«Só existe um problema filosófico realmente sério: é o suicídio. Julgar se a vida vale ou não a pena ser vivida é responder à questão fundamental da filosofia. O resto, se o mundo tem três dimensões, se o espírito tem nove ou doze categorias, aparece em seguida. São jogos. É preciso, antes de tudo, responder.»
Albert Camus, O Mito de Sísifo
Julgo
entender o suicida mas não sei se entendo o suicídio: porque o suicida é aquele
que decide matar-se e o suicídio é a morte de si – e eis aqui a grande
diferença.
REGINA SARDOEIRA DR |
Ao
entender o suicida, vejo com clareza a atitude do homem sitiado e despido de
ilusões, entorpecido pela doença, pela neurose, pelo desgosto de viver, pela
solidão e pelo abandono, pela recusa do amanhã, pela tristeza ao acordar, pelo
desespero e por tantos outros sentimentos que podem obscurecer o vigor da mente
e travar a força dos músculos. Vejo-o a recusar a vida, quotidianamente, e no
entanto a forçar-se a vivê-la, vejo-o a detestar a relação com o mundo, com os
outros, e contudo a ter que sorrir, conversar, estender a mão, vejo-o a ter
fome e sede e sono, a sentir o sangue a latejar nas veias e contudo a não
desejar mais ter essa aguda certeza de estar vivo e vejo que chega um dia em
que tudo nele se agiganta ao ponto de não aguentar o descrédito de si, o
cansaço de si, a hipocrisia de si, vivo e contudo fazendo um trajeto privado de
sentido num contínuo somar de segundos. Para chegar a efetuar o gesto decisivo
e romper de vez a ligação com o mundo, um homem precisa de atingir um
inexorável vazio, um despojamento essencial, uma descrença absoluta, e uma
coragem incomensurável. E digo coragem, sim, porque aquele que põe fim à vida e
anula a sua desgraça consegue realizar aquilo que muitos outros, inúteis e
insignificantes, misérrimos espécimes desta misérrima raça a que pertencemos
todos, não vão realizar nunca, persistindo em açambarcar o espaço com a sua
fútil presença. Ao menos o suicida percebe que tem que ceder o lugar aos
outros, percebe que não adianta carpir tristeza aos ouvidos do mundo, percebe
que não pode continuar a trair a sua humanidade, sendo um despojo, sentindo-se
um banido.
____
** INSTRUÇÕES **
Retome o texto sobre o suicida e o suicídio, prosseguindo a partir da sua última frase.

** INFORMAÇÕES **
____
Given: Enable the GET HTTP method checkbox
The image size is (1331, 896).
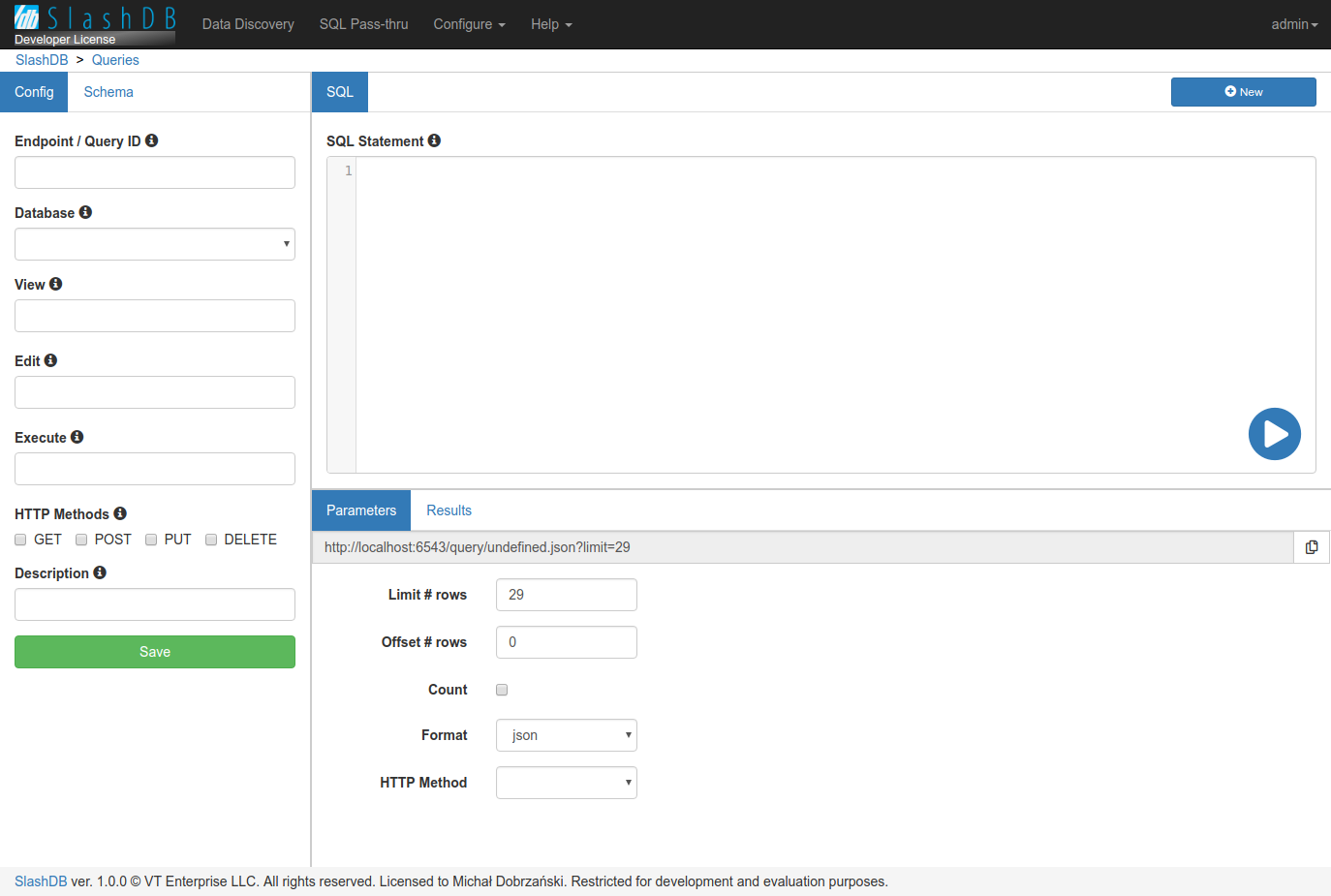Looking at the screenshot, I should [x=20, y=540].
____
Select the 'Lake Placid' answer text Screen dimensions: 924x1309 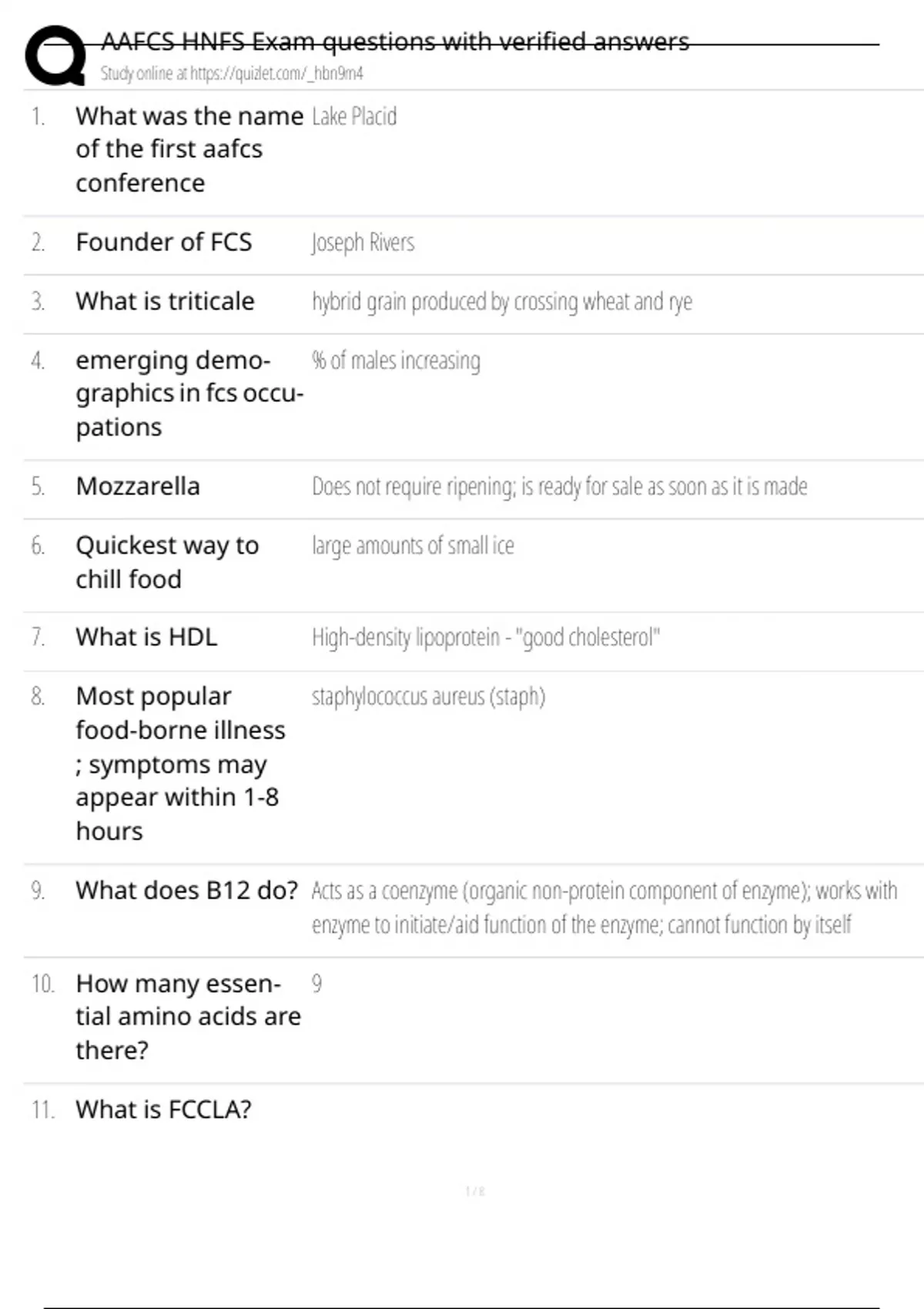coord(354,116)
____
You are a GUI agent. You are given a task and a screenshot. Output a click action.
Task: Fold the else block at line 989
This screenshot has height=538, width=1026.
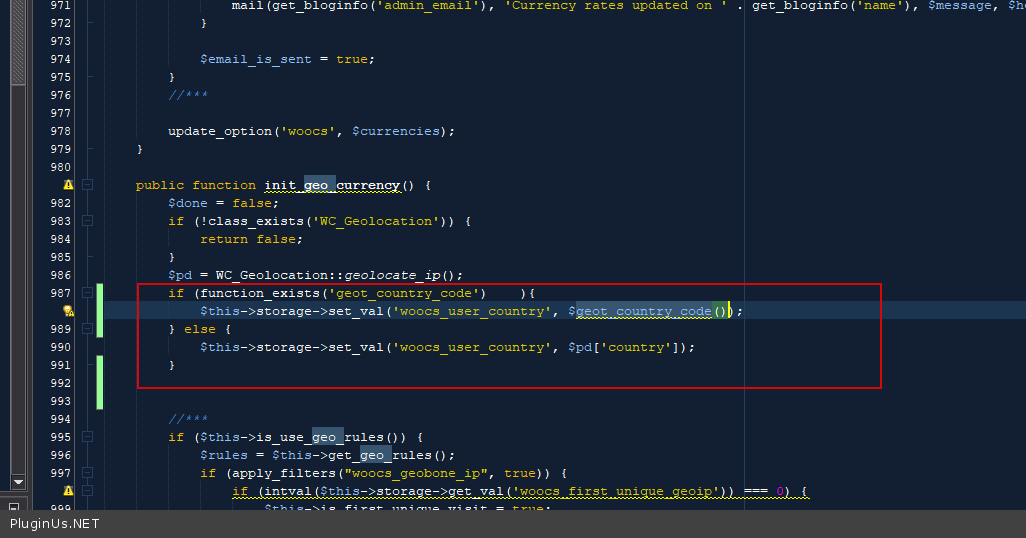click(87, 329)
____
** RESPOSTA **
O
suicida é um herói, porque dá a si mesmo a glória de cortar a linha que o
prende à vida e cumprir o mandamento daquele que um dia pregou, «Morre a tempo!»*, não arrastando a sua sombra inútil pelos caminhos da
terra.
O
suicídio porém, tal como a morte, escapa, de todo, à minha compreensão.
É
uso dizerem: «Que descanse em paz!», e esta frase, de pendor religioso, pode
ter uma conotação vazia, pois o que é descansar em paz, para aquele que morre e
que, por isso mesmo, não pode sentir seja o que for? Ficar estendido no túmulo,
imóvel e frio ou ser incinerado e flutuar ao vento de qualquer lugar terá
alguma relação com ‘descanso’ e ‘paz’? Creio que não. O corpo que repousa no
esquife, a cinza que se desvanece na flutuação do vento não sentem o descanso
ou a paz, ou seja o que for, porque o elo vital foi quebrado e neles nada resta
já capaz de sentir.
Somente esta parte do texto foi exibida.